Disability charities evade questions over support for assisted suicide


Organisations providing services to disabled people – including disability charities and a hospice – have evaded questions about their links with a commission that has called for assisted suicide to be legalised.

The Commission on Assisted Dying concluded last week that assisted suicide could “safely” be offered to people who are terminally-ill, if they are believed to have less than a year to live, are over 18, and satisfy certain other “eligibility criteria”.

The report was described by horrified disabled activists as a “major attack on disabled people”.

Only one of the 11 commissioners refused to back the report’s conclusions, while several others – who all backed legalisation – have close links with organisations providing services to disabled people.

These include Dr Carole Dacombe, medical director of St Peter’s Hospice in Bristol; Baroness [Barbara] Young, chief executive of Diabetes UK; and Professor Sam Ahmedzai, a professor of palliative medicine at the University of Sheffield and head of the academic unit of supportive care at its School of Medicine and Biomedical Sciences.

Others include Baroness [Elaine] Murphy, a vice-president of the Alzheimer’s Society; and Dame Denise Platt, chair of the National AIDS Trust (NAT).

St Peter’s Hospice declined to comment on whether it was comfortable with its medical director publicly backing the legalisation of assisted suicide.

A hospice spokeswoman said: “We do not want to make a comment about it. I do not need to explain why we will not be making a comment.”

A spokesman for Diabetes UK refused to comment on whether it was comfortable with its chief executive publicly backing the legalisation of assisted suicide.

Instead, he said the charity did not believe there was a conflict of interest with Baroness Young taking part in the commission.

A University of Sheffield spokesman said Professor Ahmedzai joined the commission “in his own right as an expert in palliative care and care in the last months of life, not as a representative of the university”.

But he was unable to say whether the university was comfortable with Professor Ahmedzai backing the legalisation of assisted suicide.

The Alzheimer’s Society said Baroness Murphy’s position as a vice-president was an “honorary” role, and she was not a spokeswoman for the charity and was “entitled to viewpoints independent from those of the society”.

She added: “Alzheimer’s Society does not support a change in the law on euthanasia or assisted dying.

“However, we welcome a debate on all end-of-life issues and consult our members on an ongoing basis to ensure our position reflects their views on this important matter.”

A National AIDS Trust (NAT) spokeswoman said the charity was comfortable with the position Dame Denise had taken.

Deborah Jack, NAT’s chief executive, had earlier said in a statement that the charity had “no position” on Dame Denise’s membership of the commission because it had “not so far been relevant to our work as an HIV policy and campaigning organisation, nor has it been brought to our attention by people living with HIV, or organisations supporting them”.

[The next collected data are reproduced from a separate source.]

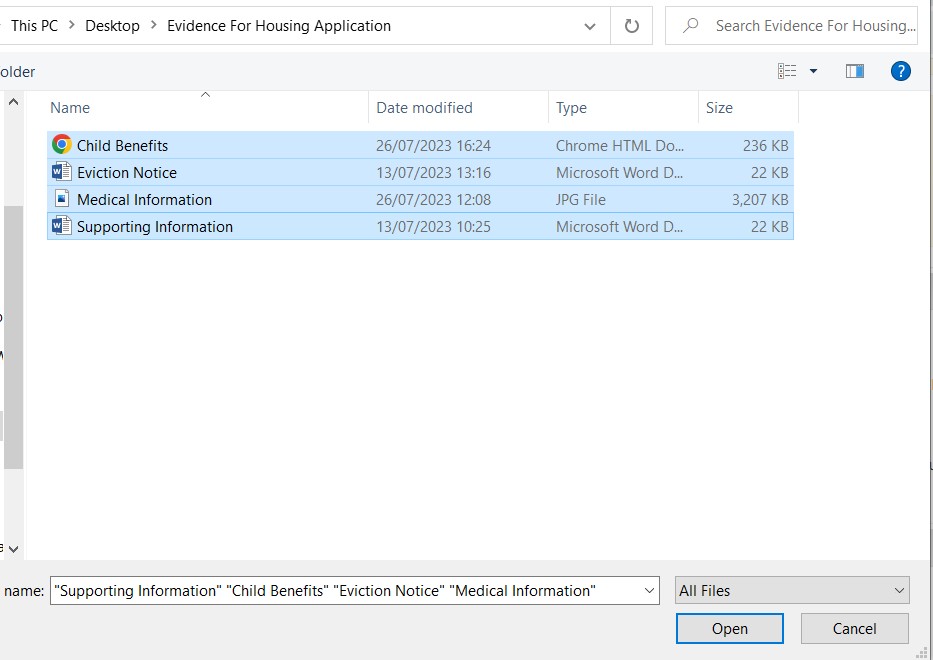The image size is (933, 660).
Task: Click the Open button
Action: click(729, 629)
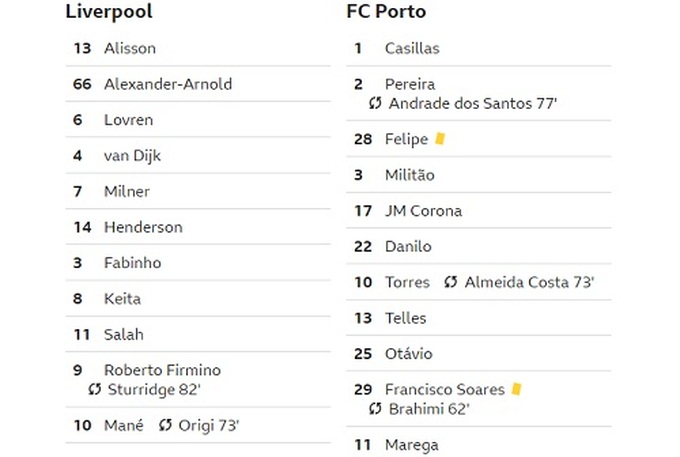Image resolution: width=680 pixels, height=457 pixels.
Task: Click player name Alexander-Arnold
Action: point(168,84)
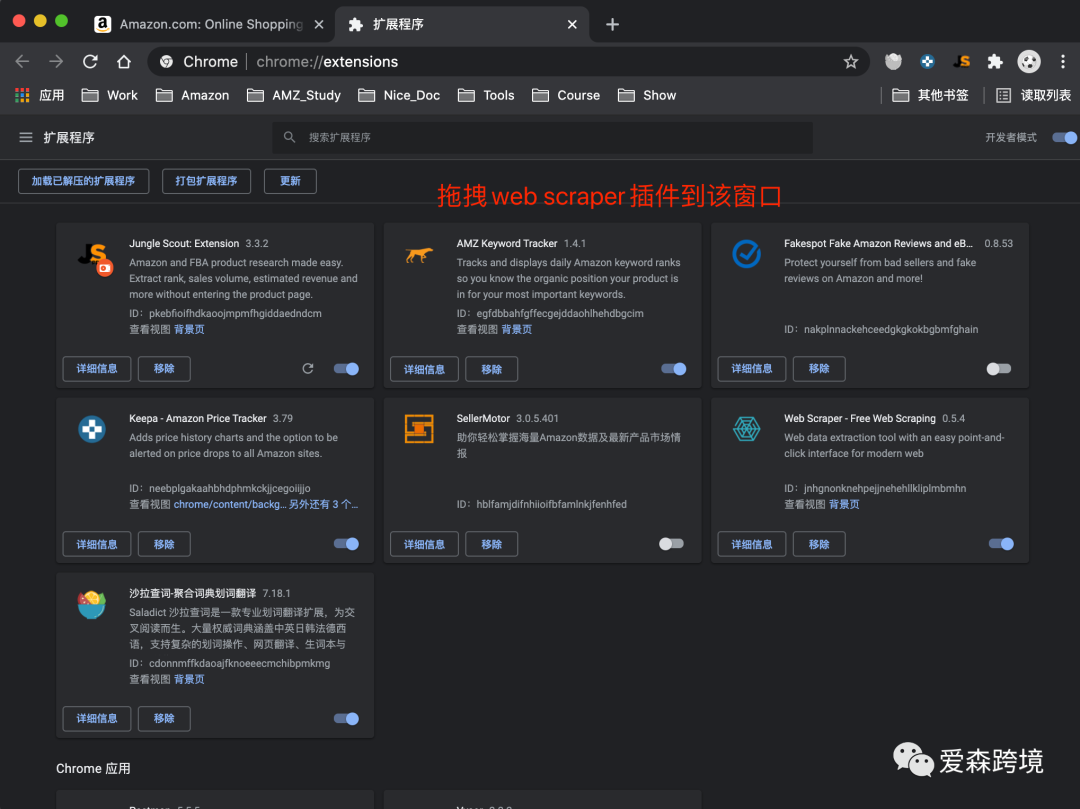
Task: Click the 更新 update button
Action: pyautogui.click(x=290, y=181)
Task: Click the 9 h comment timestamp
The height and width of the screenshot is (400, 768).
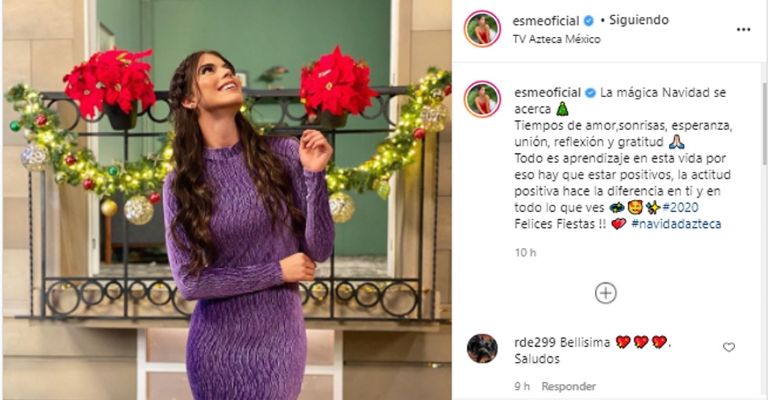Action: 522,386
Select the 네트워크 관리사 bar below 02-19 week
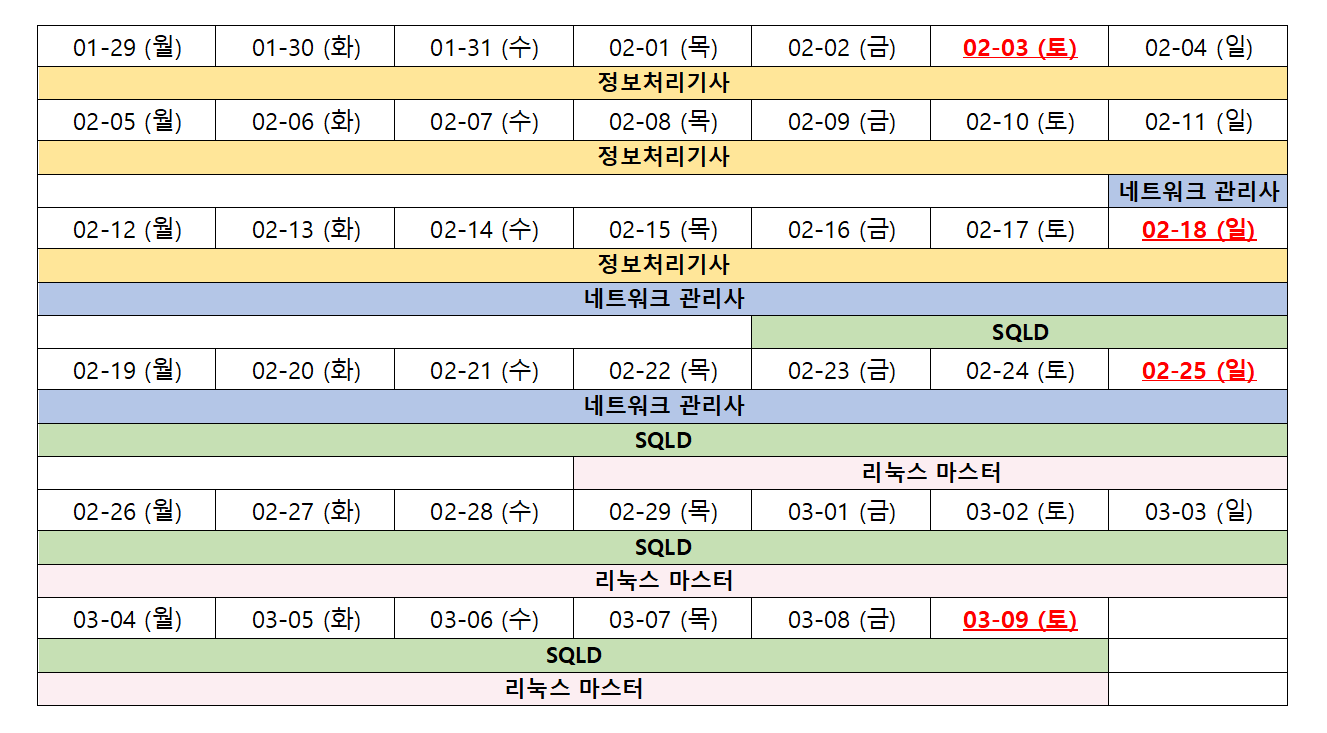Viewport: 1327px width, 733px height. tap(662, 406)
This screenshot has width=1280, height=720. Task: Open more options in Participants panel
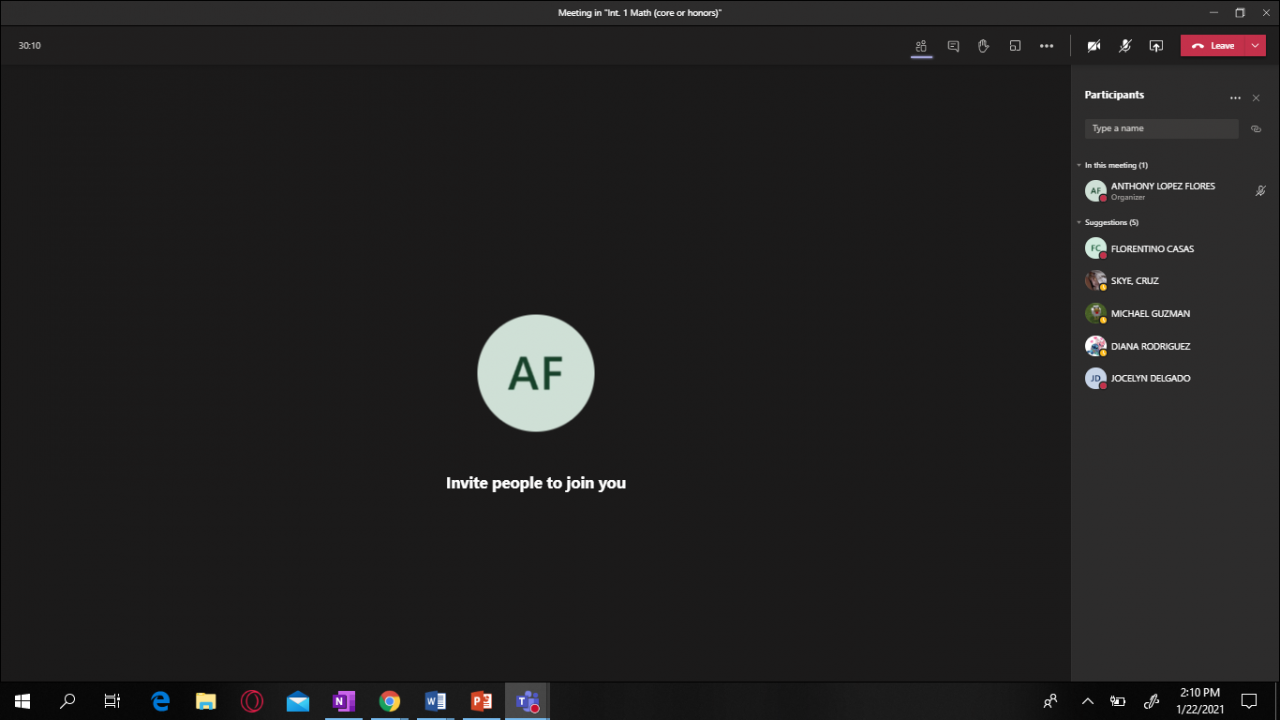pyautogui.click(x=1235, y=98)
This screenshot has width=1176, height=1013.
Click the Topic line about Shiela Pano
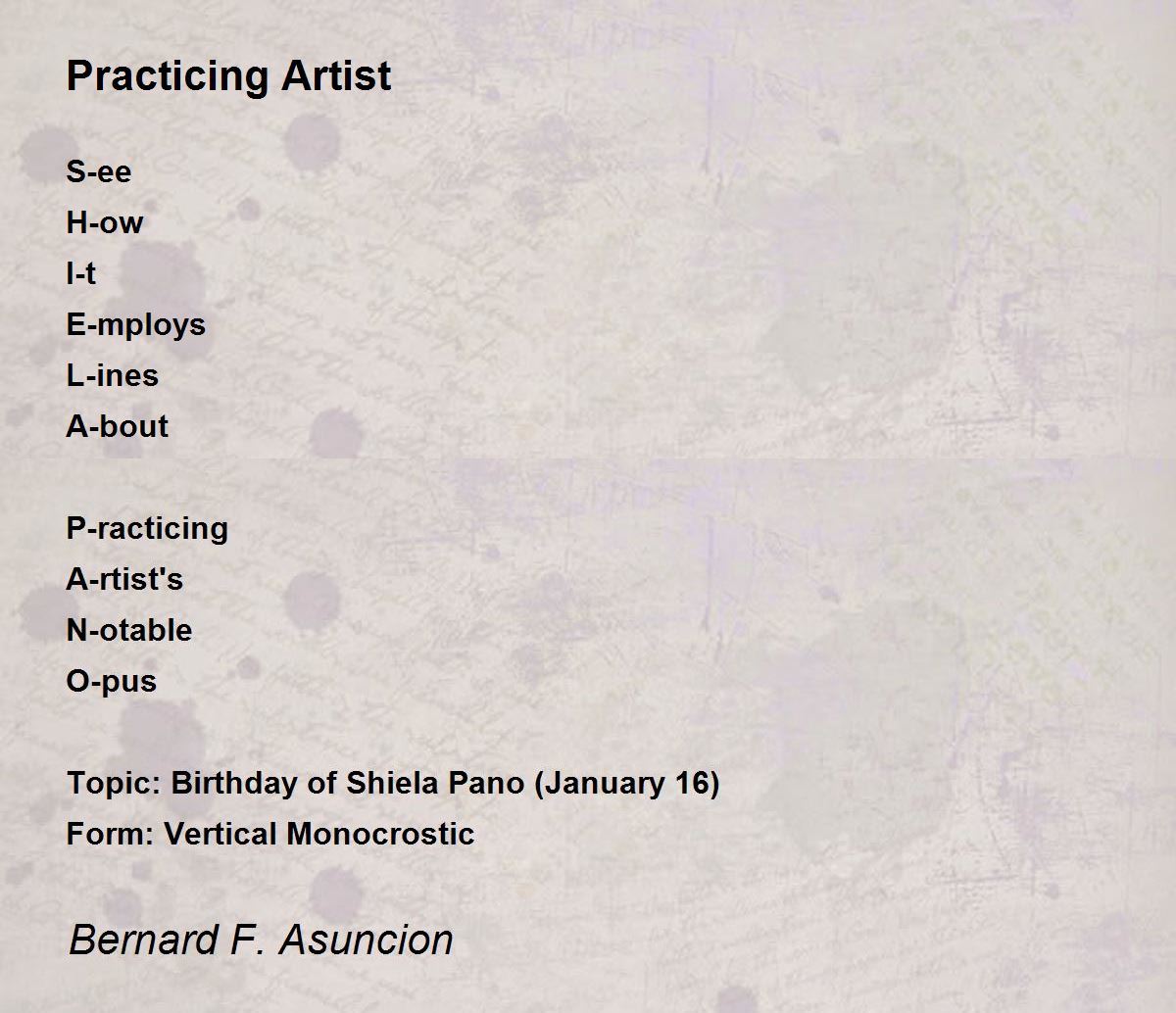pyautogui.click(x=393, y=784)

But Dr Kevin Fitzpatrick, the former Disability Rights Commission’s commissioner with responsibility for Wales, and a spokesman for Not Dead Yet UK – the campaigning network of disabled people opposed to legalisation – said these organisations linked to the commission would be “understandably embarrassed” and disabled people would now avoid them “like the plague”.

He added: “The last thing you want is a doctor coming to your bedside who you know has already spoken out in favour of assisted suicide.”